TASK INSTRUCTIONS — From the listing below, pull out each line that contains the string "Viewport". Case matters.

PROVIDED RECORDS —
-*-

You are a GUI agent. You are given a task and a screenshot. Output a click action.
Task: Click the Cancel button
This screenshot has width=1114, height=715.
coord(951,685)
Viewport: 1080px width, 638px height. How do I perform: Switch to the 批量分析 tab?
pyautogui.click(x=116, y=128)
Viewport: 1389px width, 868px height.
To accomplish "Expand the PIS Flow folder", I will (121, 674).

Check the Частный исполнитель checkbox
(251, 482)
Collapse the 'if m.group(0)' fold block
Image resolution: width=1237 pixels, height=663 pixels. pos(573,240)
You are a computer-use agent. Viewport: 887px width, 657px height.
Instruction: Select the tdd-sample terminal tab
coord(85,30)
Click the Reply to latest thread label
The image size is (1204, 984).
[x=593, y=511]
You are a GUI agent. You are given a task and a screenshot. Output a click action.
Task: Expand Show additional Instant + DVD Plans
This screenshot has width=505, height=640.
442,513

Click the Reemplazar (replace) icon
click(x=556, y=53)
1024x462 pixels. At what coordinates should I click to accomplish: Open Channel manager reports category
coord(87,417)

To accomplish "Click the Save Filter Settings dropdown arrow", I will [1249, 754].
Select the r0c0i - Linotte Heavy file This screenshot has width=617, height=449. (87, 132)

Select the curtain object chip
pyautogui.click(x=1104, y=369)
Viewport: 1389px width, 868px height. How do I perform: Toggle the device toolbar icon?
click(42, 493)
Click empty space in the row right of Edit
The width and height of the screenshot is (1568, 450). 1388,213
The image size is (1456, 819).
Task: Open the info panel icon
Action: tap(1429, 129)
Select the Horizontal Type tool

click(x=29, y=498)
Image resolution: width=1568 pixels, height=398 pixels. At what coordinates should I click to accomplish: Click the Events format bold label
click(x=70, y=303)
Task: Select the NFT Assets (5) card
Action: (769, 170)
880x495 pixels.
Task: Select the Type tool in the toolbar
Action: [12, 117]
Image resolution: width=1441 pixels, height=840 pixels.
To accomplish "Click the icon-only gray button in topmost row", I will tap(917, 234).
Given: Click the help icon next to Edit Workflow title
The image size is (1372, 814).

-*-

WRITTEN RESPONSE —
Viewport: 1080px width, 638px height. How do I perform: Switch to the 批量分析 tab?
Viewport: 1389px width, 868px height.
You are a computer-use agent. Viewport: 887px width, 657px height.
Viewport: 1389px width, 868px height. How do I perform: Toggle the device toolbar icon?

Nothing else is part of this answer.